After a restricted label was granted in 2012, via the EMA's Article 58 procedure, Pyramax was assessed in a phase IIIb/IV safety and efficacy study in West Africa (WANECAM) over 4 years to increase the availability of "real life" safety data after repeat dosing. The interim analysis of this study, published in 2016 in Lancet Infectious Diseases2, evaluated the safety and efficacy of Pyramax when administered to patients in the study each time they suffered repeated bouts of malaria over their 2-year follow-up period. The results of the interim analysis, since confirmed by the final results of the study, published in 2018 in the Lancet3 indicated that the safety profile of Pyramax is similar following re-treatment to that seen with initial treatment.
This positive data was instrumental in informing the EMA’s decision to grant a revised label for Pyramax tablets in 2015, removing restrictions on repeat dosing, on use only in areas of high resistance and low transmission, and on requirements for liver-function monitoring. In addition, a positive scientific opinion was granted for Pyramax granules, a child-friendly paediatric formulation. Today, both Pyramax tablet and granule presentations are cross-referenced on the WHO’s list of prequalified medicines, enabling them to be purchased with donor funds.
A large Phase IV real-life study is currently underway in five African countries to evaluate the safety of Pyramax when used in community settings. The CANTAM study completed recruitment in April 2019 with over 8,500 malaria episodes. As of January 2019, 7,363 patients have already been treated with Pyramax in community settings in this study.

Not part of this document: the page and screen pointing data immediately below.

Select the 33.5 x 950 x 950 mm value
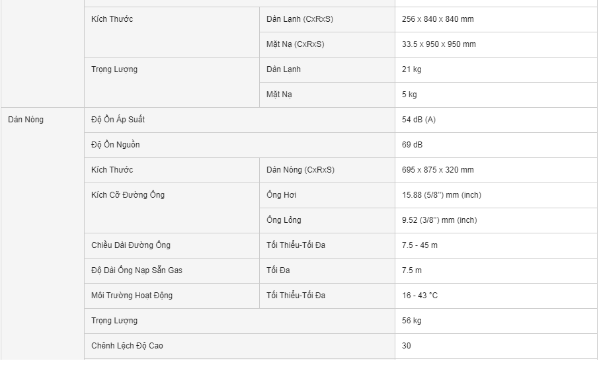Viewport: 599px width, 365px height. click(438, 44)
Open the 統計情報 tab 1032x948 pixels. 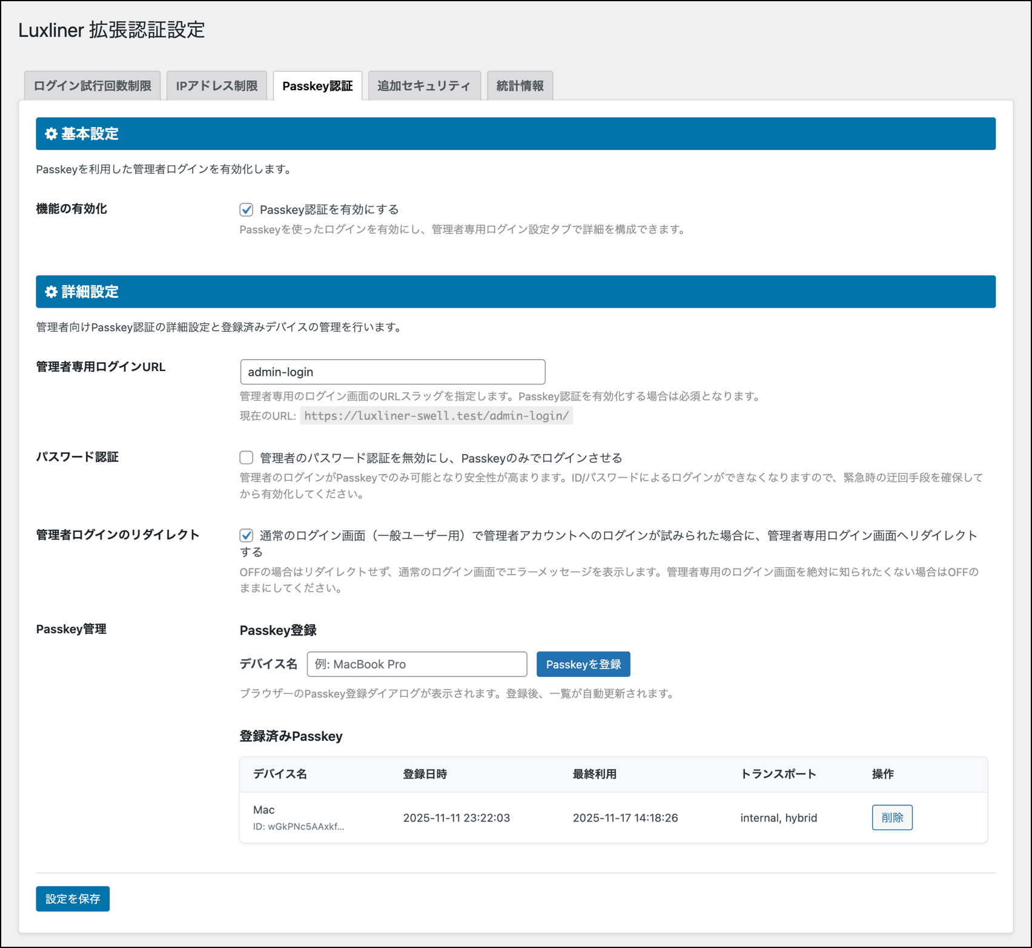point(520,86)
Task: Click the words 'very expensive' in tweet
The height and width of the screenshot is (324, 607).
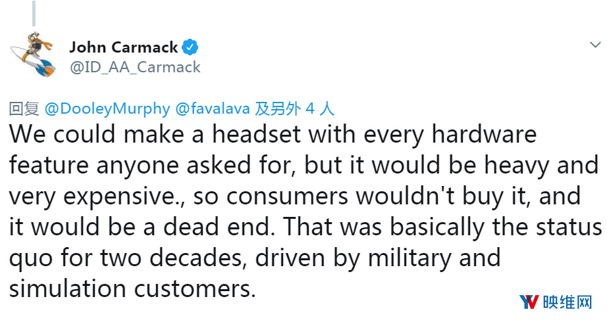Action: [x=92, y=197]
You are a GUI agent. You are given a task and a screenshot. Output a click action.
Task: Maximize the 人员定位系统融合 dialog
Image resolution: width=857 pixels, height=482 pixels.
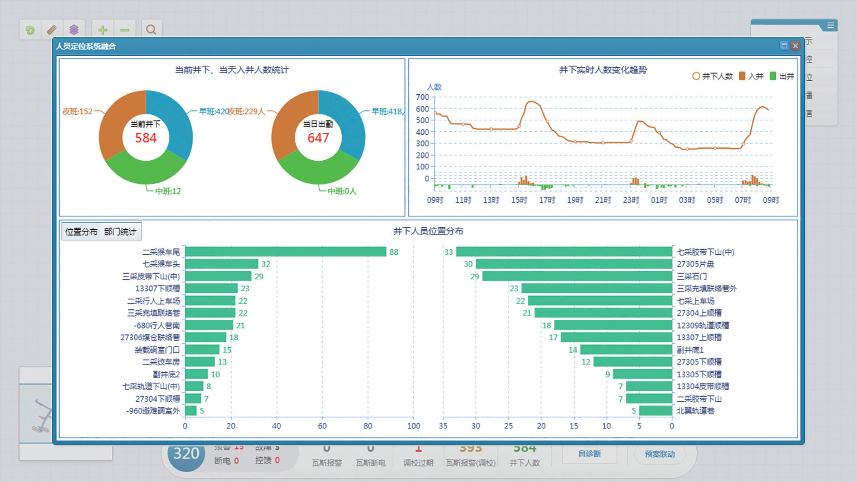click(x=784, y=46)
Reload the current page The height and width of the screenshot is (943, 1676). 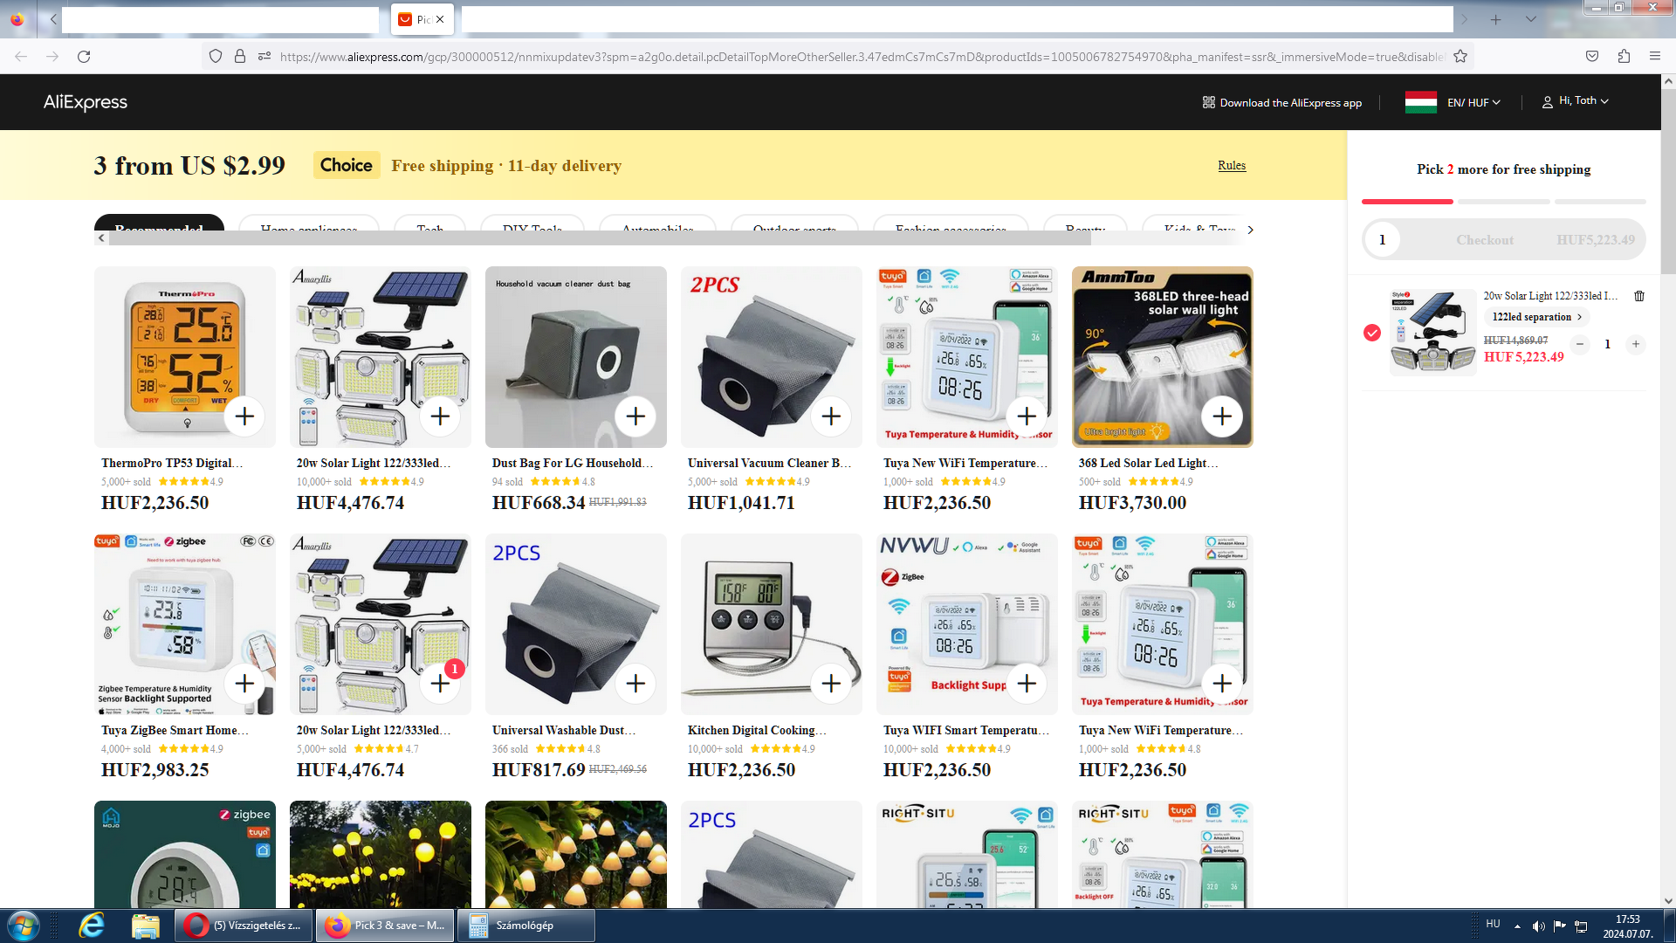click(x=84, y=57)
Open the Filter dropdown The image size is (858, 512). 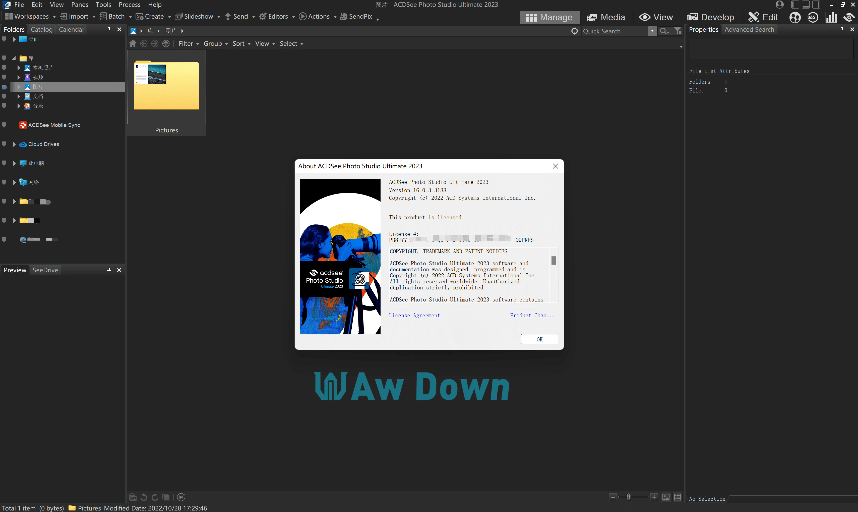[x=189, y=43]
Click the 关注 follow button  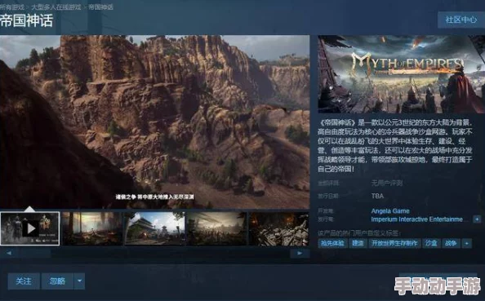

In addition, in 2018 a study to evaluate the use of Pyramax in asymptomatic carriers was initiated in The Gambia and Zambia. This study will provide important data to the malaria community - both healthcare providers and policy makers - to inform global efforts to reduce the burden of, and ultimately to eradicate malaria. Its focus is on a population of individuals - currently not well understood - who are infected with P. falciparum parasites, but who display none of the symptoms associated with this serious and debilitating disease. Since these individuals do not have symptoms they rarely seek treatment, but being infected they can still transmit the infection if bitten by a mosquito. The study is assessing the efficacy of Pyramax administered for 3 days, versus 2 days and versus 1 day in clearing a P. falciparum infection in asymptomatic carriers. Results are expected to be available by 2019.